[TEXTE EXTRAIT]
════════

Ces formules offrent une certaine flexibilité, permettant aux propriétaires de concilier revenus locatifs et usage personnel de leur bien, tout en tenant compte de leurs priorités, qu’il s’agisse de maximiser la rentabilité ou de profiter de leur investissement.
Chaque bail étant différent, il est important de bien connaître les spécificités du contrat pour estimer la rentabilité de l’appartement sous bail commercial.
Les loyers et leur révision : Les baux commerciaux peuvent inclure des clauses d’indexation du loyer pour compenser l’inflation. La révision du loyer suit l’indice des loyers commerciaux (ILC) ou l’indice des loyers des activités tertiaires (ILAT) et est encadrée par l’article L. 145-39 du Code de commerce. Toutefois, certains baux peuvent limiter les hausses de loyer, ce qui peut affecter la rentabilité à long terme.
Charges et travaux : L’acquéreur doit étudier les charges et travaux à la charge du propriétaire. L’article L. 145-40-2 du Code de commerce indique que le propriétaire supporte les travaux lourds, mais il peut être responsable d’autres charges. Une lecture attentive de l’état des lieux et des diagnostics est cruciale pour anticiper les coûts futurs.
Engagement de l’exploitant : Il est essentiel de vérifier la stabilité financière de l’exploitant. Un exploitant en difficulté peut se retrouver en incapacité de payer les loyers, ce qui fragilise l’investissement. L’article L. 145-41 du Code de commerce permet au propriétaire de résilier le bail en cas de défaut de paiement, mais cette procédure peut être longue et coûteuse.
3. Risques et inconvénients
Moins de flexibilité : Contrairement à un investissement locatif classique, un bien sous bail commercial laisse peu de liberté au propriétaire pendant la durée du bail. Ce dernier ne peut reprendre le bien pour un usage personnel ou pour le louer à d’autres conditions, ce qui peut constituer une contrainte. De plus, la reprise pour « motif légitime et sérieux » reste encadrée par l’article L. 145-17 du Code de commerce et nécessite une justification valable.

════════

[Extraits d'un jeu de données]

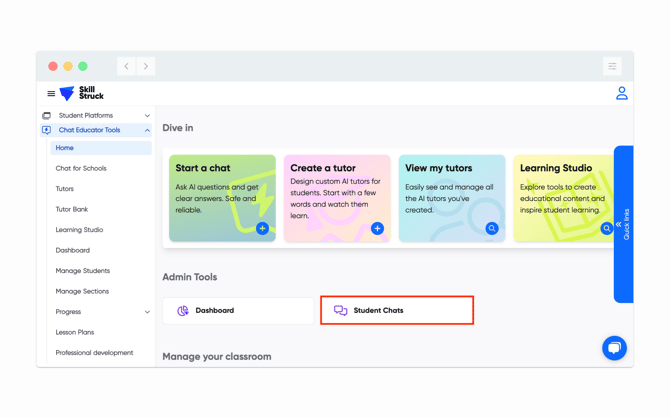This screenshot has height=418, width=670.
Task: Select Manage Students in the sidebar
Action: [83, 271]
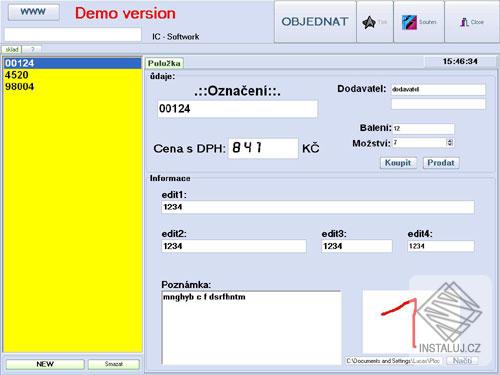Click the OBJEDNAT order button
Image resolution: width=500 pixels, height=375 pixels.
pos(315,22)
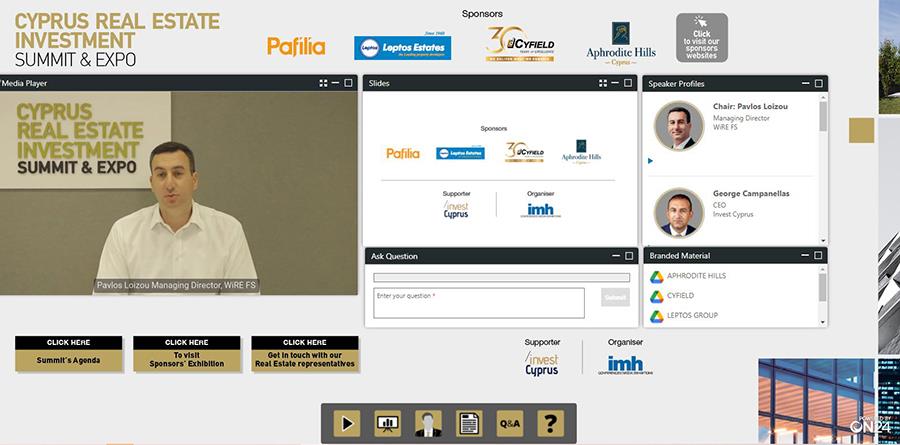Image resolution: width=900 pixels, height=445 pixels.
Task: Click the Pafilia sponsor logo in header
Action: 296,46
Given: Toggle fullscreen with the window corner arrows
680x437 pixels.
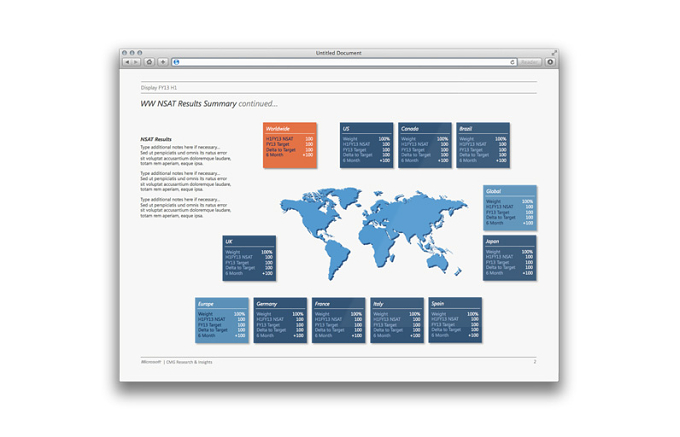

════════

[QUESTIONS À TRAITER]
1. Modifiez le passage du texte sur le bail commercial allant de « 3. Risques et » à « une justification valable. » en y remplaçant « contrainte » par « entrave ».
2. Poursuivez le texte sur le bail commercial au-delà de sa dernière phrase.

[RÉPONSES ATTENDUES]
1.
3. Risques et inconvénients
Moins de flexibilité : Contrairement à un investissement locatif classique, un bien sous bail commercial laisse peu de liberté au propriétaire pendant la durée du bail. Ce dernier ne peut reprendre le bien pour un usage personnel ou pour le louer à d’autres conditions, ce qui peut constituer une entrave. De plus, la reprise pour « motif légitime et sérieux » reste encadrée par l’article L. 145-17 du Code de commerce et nécessite une justification valable.

2.
Valeur de revente : En raison des engagements contractuels, un bien sous bail commercial peut être moins attractif pour d’autres investisseurs qui recherchent de la flexibilité. La durée restante du bail, ainsi que les clauses du contrat, peuvent influer sur la valeur de revente du bien. L’acquéreur doit donc prendre en compte la possibilité que cette contrainte diminue l’attrait du bien pour les futurs acheteurs.
Conflits avec l'exploitant : Le propriétaire peut être confronté à des conflits en cas de non-respect des termes du bail par l’exploitant. Les litiges peuvent concerner l’usage du bien, l’entretien ou encore le paiement du loyer. En cas de manquement, le propriétaire peut demander la résiliation du bail selon l’article L. 145-41 du Code de commerce, mais il devra apporter la preuve des infractions, ce qui peut s’avérer long et coûteux.
Un investissement
à considérer
L’acquisition d’un bien sous bail commercial peut s’avérer être une bonne opportunité pour les investisseurs recherchant une source de revenus stable. Ils sont souvent revendus avec une belle plus-value lorsque le bien n’est plus sous bail. Cependant, cet investissement nécessite une vigilance accrue et une analyse approfondie des clauses du bail, des obligations fiscales, ainsi que des droits et devoirs du propriétaire et de l’exploitant.
Se faire accompagner par un agent immobilier aguerri permet de minimiser les risques liés à ce type d’investissement et de s’assurer que l’engagement est aligné avec les objectifs financiers de l’acquéreur.